Spiced Cranberry Sauce

My Grandma Bryson was a terrific cook, who (as my cousin, Mike Bryson wrote) “routinely prepared elaborate meals singlehandedly in her miniscule kitchen.” Both she and her mother (my great-grandmother Hicks) spent a lot of time with me in the kitchen during family visits, teaching me how to cook and bake. My favorites were her chocolate sauce (which I wrote about last year), cole slaw, and cranberry sauce.

For years, I looked forward to being served her whole-bean cranberry sauce at Thanksgiving.

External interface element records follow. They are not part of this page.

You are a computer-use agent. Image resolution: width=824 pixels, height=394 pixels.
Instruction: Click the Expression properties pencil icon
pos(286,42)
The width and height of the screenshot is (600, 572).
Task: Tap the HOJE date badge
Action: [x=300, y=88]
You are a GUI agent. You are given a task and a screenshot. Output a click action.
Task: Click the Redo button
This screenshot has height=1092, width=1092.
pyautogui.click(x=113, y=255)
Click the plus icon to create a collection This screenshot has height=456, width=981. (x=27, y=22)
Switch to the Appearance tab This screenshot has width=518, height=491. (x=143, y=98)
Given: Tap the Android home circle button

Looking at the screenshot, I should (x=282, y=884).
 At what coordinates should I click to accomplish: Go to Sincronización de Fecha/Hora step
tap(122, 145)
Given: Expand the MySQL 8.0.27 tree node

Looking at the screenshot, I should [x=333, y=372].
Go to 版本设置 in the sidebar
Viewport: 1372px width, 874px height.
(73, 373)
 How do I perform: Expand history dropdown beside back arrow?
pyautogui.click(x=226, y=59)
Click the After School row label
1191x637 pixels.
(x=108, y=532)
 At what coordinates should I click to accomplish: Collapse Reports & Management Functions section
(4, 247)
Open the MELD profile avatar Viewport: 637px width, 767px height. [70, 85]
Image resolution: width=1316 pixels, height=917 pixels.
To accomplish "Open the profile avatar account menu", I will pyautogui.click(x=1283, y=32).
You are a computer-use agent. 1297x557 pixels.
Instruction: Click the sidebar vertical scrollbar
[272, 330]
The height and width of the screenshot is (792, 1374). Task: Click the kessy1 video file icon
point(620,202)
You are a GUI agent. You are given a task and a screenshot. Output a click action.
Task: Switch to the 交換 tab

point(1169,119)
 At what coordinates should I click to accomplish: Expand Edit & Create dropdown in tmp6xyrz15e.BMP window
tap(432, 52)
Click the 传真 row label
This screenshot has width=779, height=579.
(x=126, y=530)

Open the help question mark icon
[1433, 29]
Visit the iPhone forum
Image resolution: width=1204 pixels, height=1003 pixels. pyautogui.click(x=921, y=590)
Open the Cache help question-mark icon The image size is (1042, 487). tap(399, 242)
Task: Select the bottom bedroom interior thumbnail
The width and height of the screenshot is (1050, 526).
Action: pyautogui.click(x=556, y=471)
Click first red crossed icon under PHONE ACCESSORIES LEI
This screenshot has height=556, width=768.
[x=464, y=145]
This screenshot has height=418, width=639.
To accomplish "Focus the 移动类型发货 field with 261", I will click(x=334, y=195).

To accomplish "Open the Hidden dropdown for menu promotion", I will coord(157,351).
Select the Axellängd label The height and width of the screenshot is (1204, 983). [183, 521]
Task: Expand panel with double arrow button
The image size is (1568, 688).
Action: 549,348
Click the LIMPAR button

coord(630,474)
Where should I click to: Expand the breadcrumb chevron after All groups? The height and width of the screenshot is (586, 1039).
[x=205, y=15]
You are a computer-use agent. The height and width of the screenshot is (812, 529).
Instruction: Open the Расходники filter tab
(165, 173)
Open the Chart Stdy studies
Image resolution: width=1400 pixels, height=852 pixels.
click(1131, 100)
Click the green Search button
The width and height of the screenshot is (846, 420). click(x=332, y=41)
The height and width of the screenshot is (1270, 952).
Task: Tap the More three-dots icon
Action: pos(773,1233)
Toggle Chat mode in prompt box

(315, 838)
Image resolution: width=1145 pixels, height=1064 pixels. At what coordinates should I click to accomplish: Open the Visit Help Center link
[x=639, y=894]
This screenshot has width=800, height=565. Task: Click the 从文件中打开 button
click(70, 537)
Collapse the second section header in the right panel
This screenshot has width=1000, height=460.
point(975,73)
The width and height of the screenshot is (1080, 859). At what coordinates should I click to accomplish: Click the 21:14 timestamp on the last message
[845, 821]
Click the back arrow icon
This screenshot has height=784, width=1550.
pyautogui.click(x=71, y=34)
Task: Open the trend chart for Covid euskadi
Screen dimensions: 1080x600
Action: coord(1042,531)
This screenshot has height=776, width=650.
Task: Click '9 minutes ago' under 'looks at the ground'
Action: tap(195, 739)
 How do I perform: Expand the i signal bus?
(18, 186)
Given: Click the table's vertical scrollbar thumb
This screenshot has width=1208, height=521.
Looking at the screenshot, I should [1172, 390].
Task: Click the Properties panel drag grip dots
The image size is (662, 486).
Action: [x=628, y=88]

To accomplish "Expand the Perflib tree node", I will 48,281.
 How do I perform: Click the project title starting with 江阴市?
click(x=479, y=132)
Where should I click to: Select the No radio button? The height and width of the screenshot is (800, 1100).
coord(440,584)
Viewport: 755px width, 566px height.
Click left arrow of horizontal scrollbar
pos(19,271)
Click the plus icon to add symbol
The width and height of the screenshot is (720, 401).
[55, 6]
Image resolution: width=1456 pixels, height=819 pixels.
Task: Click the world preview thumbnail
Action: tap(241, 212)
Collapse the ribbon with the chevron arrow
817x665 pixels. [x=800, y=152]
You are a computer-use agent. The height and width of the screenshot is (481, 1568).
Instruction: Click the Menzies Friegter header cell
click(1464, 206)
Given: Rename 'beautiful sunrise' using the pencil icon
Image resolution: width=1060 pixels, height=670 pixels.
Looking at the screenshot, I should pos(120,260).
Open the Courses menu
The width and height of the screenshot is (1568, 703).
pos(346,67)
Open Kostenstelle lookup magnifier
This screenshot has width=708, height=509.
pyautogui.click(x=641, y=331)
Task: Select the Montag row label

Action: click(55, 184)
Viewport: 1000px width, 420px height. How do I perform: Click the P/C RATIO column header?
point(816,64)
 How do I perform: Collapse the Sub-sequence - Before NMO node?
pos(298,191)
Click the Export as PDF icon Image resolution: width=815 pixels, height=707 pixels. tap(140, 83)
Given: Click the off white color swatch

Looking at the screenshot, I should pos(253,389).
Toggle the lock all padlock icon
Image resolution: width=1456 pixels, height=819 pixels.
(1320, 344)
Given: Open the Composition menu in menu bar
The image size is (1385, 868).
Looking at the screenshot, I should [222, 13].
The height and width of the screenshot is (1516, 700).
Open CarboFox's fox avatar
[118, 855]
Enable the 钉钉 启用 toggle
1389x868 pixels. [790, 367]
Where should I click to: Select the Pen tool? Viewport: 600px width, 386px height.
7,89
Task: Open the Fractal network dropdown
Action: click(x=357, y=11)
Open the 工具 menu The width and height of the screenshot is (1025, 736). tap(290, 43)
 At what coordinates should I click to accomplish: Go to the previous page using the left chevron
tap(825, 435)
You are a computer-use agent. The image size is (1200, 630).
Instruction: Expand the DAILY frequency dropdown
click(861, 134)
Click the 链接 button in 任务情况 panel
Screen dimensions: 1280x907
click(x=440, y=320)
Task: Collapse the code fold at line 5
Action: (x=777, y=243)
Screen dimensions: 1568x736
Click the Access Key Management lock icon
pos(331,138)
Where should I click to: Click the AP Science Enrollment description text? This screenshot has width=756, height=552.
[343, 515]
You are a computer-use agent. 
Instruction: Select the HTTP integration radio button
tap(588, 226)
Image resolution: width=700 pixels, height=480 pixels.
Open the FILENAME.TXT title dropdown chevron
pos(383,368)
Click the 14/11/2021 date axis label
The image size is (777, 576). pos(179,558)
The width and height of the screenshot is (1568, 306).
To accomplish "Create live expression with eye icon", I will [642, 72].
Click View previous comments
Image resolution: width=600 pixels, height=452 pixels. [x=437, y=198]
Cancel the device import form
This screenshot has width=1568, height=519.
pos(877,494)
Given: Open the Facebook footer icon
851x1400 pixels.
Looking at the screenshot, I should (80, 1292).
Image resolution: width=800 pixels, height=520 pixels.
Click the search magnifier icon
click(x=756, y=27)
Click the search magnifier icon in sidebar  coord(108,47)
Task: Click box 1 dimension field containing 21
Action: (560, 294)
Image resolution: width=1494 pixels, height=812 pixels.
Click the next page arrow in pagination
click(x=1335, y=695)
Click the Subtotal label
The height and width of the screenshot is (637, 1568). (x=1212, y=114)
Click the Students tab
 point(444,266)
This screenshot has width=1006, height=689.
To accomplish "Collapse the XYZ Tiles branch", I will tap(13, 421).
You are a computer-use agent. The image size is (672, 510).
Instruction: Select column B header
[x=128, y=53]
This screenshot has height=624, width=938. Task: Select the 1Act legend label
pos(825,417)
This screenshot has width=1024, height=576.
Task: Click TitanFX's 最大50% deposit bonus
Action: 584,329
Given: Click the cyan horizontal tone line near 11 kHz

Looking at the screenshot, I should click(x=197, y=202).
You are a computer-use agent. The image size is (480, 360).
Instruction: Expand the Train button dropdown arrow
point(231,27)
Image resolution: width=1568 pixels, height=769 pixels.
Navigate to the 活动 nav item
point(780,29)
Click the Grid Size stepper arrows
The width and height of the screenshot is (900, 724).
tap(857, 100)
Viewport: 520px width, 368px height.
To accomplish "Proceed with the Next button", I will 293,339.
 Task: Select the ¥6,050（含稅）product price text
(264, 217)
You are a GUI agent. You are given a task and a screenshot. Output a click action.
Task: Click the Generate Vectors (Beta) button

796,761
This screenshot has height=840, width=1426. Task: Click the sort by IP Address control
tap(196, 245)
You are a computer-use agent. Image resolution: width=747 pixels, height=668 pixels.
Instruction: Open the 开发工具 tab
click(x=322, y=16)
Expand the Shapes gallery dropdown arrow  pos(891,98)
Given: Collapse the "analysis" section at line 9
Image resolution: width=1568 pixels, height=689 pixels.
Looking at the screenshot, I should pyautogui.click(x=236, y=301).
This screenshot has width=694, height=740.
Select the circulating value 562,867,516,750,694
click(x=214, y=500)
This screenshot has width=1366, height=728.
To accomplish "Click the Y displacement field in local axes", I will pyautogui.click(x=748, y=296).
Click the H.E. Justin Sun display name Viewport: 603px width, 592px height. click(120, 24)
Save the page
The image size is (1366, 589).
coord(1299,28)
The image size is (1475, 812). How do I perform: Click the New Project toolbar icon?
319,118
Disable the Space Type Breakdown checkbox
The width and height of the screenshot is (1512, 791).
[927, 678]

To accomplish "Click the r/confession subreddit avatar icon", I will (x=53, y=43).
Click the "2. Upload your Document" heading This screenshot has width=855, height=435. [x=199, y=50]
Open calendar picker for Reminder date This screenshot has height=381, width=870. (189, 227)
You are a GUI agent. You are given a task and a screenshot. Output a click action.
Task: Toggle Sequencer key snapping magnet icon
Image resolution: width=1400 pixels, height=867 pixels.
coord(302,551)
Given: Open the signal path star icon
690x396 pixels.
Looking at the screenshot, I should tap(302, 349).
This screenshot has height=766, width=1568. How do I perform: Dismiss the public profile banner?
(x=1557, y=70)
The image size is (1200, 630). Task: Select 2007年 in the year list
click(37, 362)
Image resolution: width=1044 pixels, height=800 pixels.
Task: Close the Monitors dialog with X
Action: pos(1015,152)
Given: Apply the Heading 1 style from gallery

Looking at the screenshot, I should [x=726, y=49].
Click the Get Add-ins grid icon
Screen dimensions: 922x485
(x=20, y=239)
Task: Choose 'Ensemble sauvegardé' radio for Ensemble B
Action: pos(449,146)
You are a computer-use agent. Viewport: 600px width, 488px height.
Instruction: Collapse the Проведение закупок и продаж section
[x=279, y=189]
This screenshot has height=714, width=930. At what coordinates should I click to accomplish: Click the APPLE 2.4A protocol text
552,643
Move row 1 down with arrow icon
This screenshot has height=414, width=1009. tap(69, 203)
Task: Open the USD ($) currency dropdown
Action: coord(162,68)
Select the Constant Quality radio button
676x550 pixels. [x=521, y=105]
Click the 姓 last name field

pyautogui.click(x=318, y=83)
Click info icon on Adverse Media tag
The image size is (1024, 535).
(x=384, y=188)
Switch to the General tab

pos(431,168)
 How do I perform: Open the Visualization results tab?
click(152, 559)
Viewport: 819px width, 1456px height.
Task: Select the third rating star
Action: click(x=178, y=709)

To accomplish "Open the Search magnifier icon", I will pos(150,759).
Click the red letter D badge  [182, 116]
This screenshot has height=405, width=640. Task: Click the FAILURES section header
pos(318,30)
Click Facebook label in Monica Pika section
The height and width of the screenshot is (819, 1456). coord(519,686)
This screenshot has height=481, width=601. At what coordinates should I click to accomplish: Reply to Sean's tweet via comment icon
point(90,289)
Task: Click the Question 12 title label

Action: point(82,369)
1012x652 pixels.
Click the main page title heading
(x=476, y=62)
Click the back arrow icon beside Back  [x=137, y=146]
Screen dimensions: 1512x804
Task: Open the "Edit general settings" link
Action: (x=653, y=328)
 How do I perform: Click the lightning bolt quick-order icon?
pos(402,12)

I was convinced it involved complicated preparations and a long-standing family recipe. (Secret family recipes are not, in fact, unheard of in our family.) I don’t remember when I finally asked her to show me how she made it, but I do remember my shocked disbelief when I found out she just used the recipe on the back of the bag of cranberries: 1 bag of cranberries, one cup of water, one cup of sugar, and boil until the cranberries pop.

I’ve continued to enjoy this easy, traditional cranberry sauce but in recent years I’ve also played with new preparations for cranberry sauce and cranberry relish. (My favorite cranberry relish is the one that NPR host Susan Stamberg manages to recite every year – as she says it sounds terrible and tastes terrific, at least if you like onions and horseradish.)

This year, I decided to try a spicy, less sweet, grown-up version of whole-bean cranberry sauce. As usual, I worked with what I had on-hand. I replaced sugar with (a smaller amount of) local honey, then replaced the water with pure unsweetened cranberry juice and red wine. I’d been given some nice jalapeños from a friend’s garden and since I like the combination of sweet and spicy, I chopped up a few and added them to the sauce, seeds and all.  Finally, I cut some fresh mint from the pots on my patio and added a broken-up cinnamon stick.  It was quick and easy, especially since I didn’t bother to seed the jalapeño and just tossed in whole sprigs of mint (then fished them out after the sauce had cooled and the flavor had infused). Any of the proportions can be varied according to your taste – this is a relatively tart sauce with just a hint of heat from the peppers, and a subtle taste of cinnamon and mint.

In a large saucepan combine:

  • 1 12-ounce bag fresh or frozen cranberries, rinsed and picked over
  • 2/3 cup honey (preferably local)
  • 1/3 cup unsweetened cranberry juice (not cranberry juice cocktail)
  • 2/3 cup red wine (use whatever you have on hand and don’t mind drinking)
  • 2-3 jalapeños, roughly chopped (remove seeds and ribs if you want the flavor but not the heat – I didn’t remove them)
  • several large sprigs of fresh mint (I used about a handful)
  • one 6-inch cinnamon stick, broke into pieces

Bring to a boil, stirring frequently and keeping an eye on it to be sure it doesn’t boil over. Reduce heat to medium-low and simmer about five minutes until the cranberries have popped. Remove from heat and allow to cool. Remove the mint sprigs and pieces of cinnamon stick. Store in the refrigerator.